Nein, sie ahnten es nicht. Und doch geschah es. Und es geschah nicht zufällig, denn in ihrem Fanatismus, in ihrem Hass, in ihrem Avantgardebewusstsein, in ihrem Ehrgeiz, in ihrer Missgunst steckte der Schatten, der sich löste, den sie als Verheißung bejubelten, mit dem sie die Nicht-Überzeugten totschlugen, bis sie erschrocken erkennen mussten:
Schritt 3
Nicht das Verheißene, sondern das Gegenteil des Verheißenen wurde real, es machte sich selbständig, ergriff eine Fahne und verlangte Weltherrschaft.
Welche Fahne ist es, die der Schatten ergreift, der sich gerade gewaltig aufbläst und uns alle zu unterwerfen droht?
- Manche sagen: Es sind die „Nazis“! Sie ergreifen die Gelegenheit, benutzen Naive, Unwissende, Gutgläubige, um wieder Macht zu gewinnen.
- Manche sagen: Es sind die regierenden „Eliten“. Sie nutzen die Besorgnis der Menschen, ihre Gutgläubigkeit, ihre Bereitschaft Opfer zu bringen, ergreifen das Banner der Gesundheitshoffnungen und schwenken es gewaltig.

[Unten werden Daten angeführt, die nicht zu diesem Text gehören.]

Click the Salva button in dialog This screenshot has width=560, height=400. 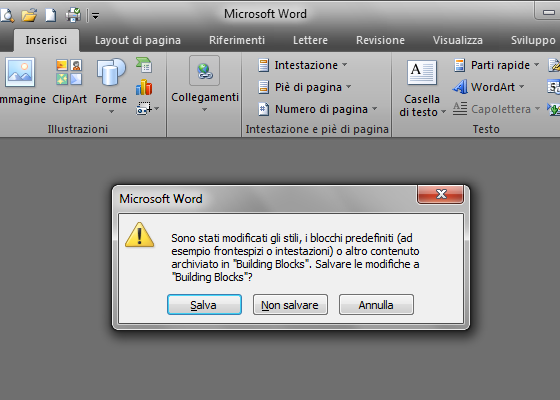(204, 305)
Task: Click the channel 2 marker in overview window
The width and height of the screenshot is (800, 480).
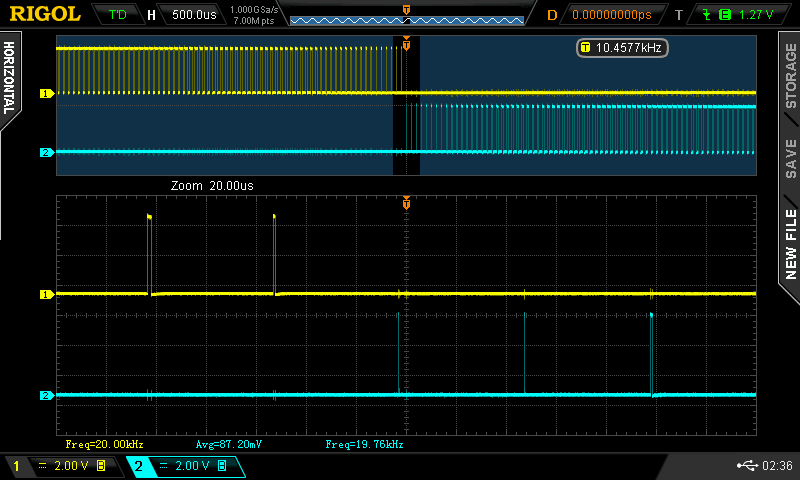Action: tap(45, 153)
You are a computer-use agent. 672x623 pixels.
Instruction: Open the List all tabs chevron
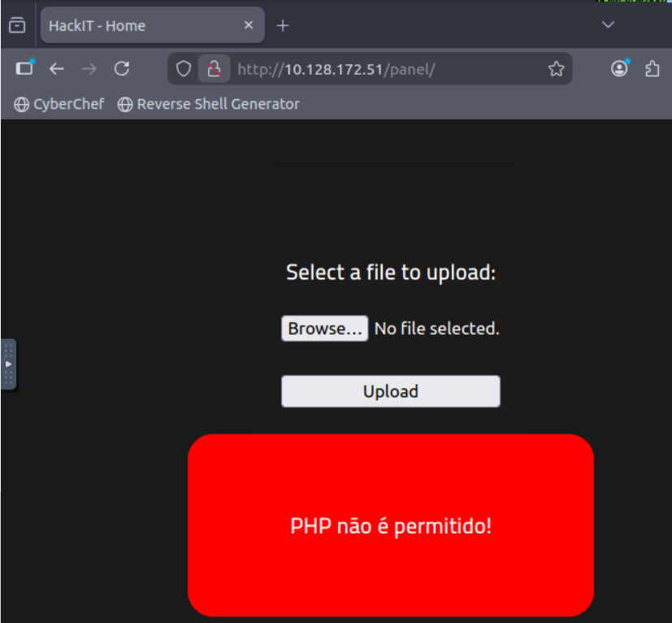[608, 24]
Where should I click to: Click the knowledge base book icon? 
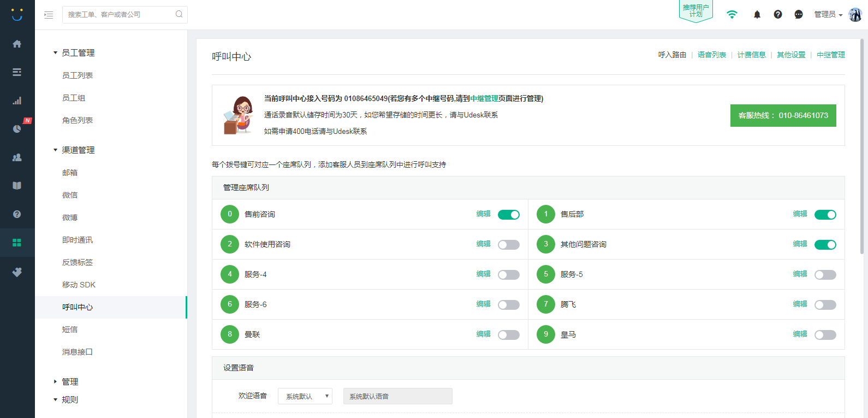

- Manche sagen: Es sind die „Gewaltigen dieser Erde“, die die Bequemlichkeit, die Selbstbezogenheit, den Egoismus der meisten ausnutzen, um den großen Umbau zu bewerkstelligen, der am Ende nur eine abhängige Herde armseliger Überlebender zurücklässt. Sie schwenken die Fahne des Versprechens, dass es DICH nicht treffen wird, sondern nur die andern.

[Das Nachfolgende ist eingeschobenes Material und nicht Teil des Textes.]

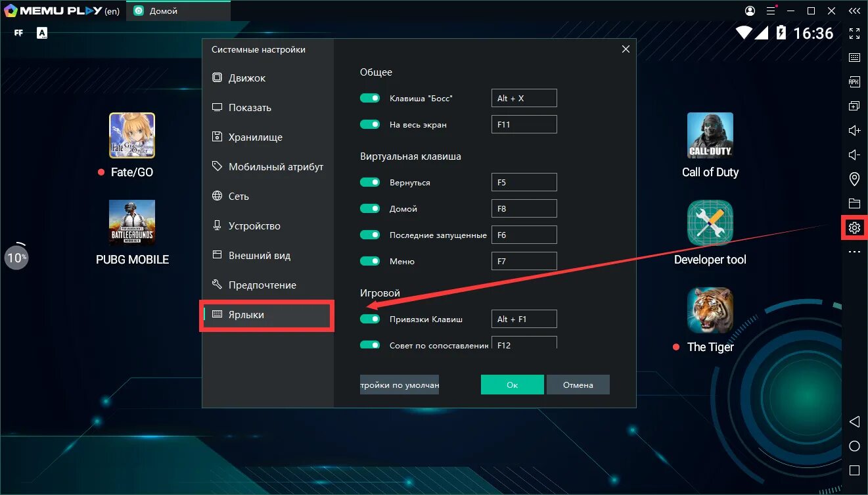Viewport: 868px width, 495px height.
Task: Confirm settings by pressing Ок
Action: pyautogui.click(x=513, y=385)
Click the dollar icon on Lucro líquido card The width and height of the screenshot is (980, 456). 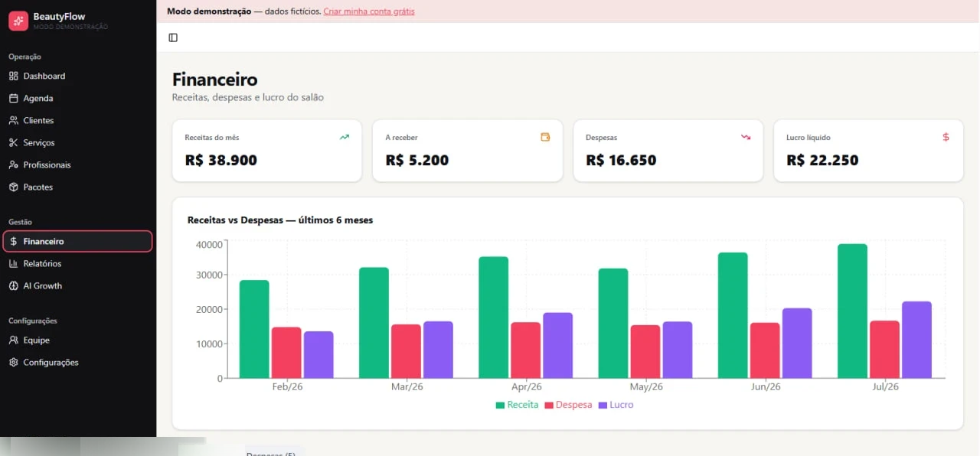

- Manche sagen, es sei „das Böse schlechthin“, das in jedem Menschen lebt und das nun hervortritt, sich zum riesigen kollektiven Schatten zusammenballt, Gestalt annimmt und sich anschickt, Herrscher der Welt zu werden.

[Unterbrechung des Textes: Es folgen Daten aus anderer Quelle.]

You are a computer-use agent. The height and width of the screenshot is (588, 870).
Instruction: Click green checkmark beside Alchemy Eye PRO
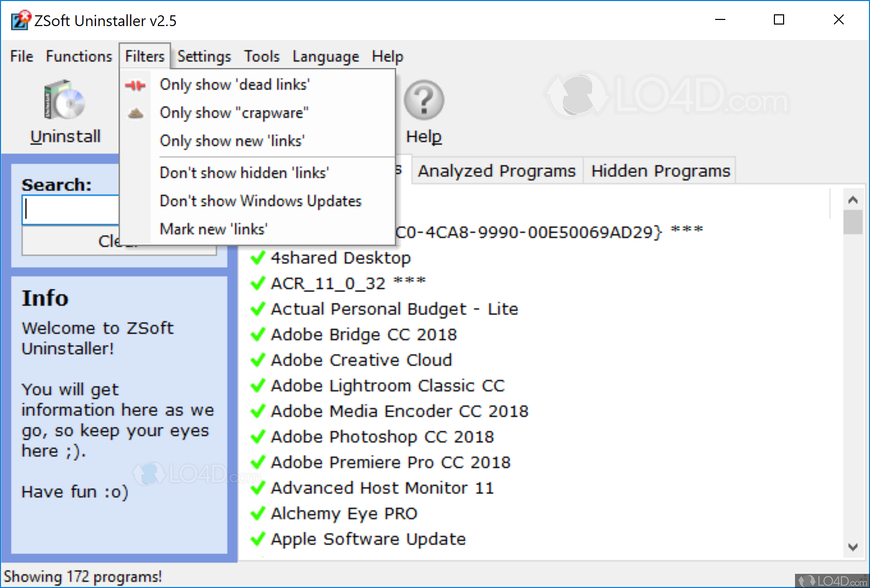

Worauf es ankommt: sich des eigenen Schattens bewusst zu bleiben, ihn unter Kontrolle zu halten, ihn zu integrieren. Nur so lässt sich verhindern, dass er sich verselbständigt und einer Formation von Millionen Schatten anschließt, die dich erschrecken wird.
Ein Indianerhäuptling erzählte seinem Sohn folgende Geschichte. „Mein Sohn, in jedem von uns tobt ein Kampf zwischen zwei Wölfen. Der eine Wolf ist böse. Er kämpft mit Ärger, Neid, Eifersucht, Angst, Sorgen, Gier, Arroganz, Selbstmitleid, Lügen, Überheblichkeit, Egoismus und Missgunst. Der andere Wolf ist gut. Er kämpft mit Liebe, Freude, Frieden, Hoffnung, Gelassenheit, Güte, Mitgefühl, Großzügigkeit, Dankbarkeit, Vertrauen und Wahrheit.“
Der Sohn fragt: „Und welcher der beiden Wölfe gewinnt den Kampf?“ Der Häuptling antwortet ihm: „Der, den du fütterst.“
Das erleben wir zur Zeit. Wir müssen diesem Wolf die Nahrung nehmen.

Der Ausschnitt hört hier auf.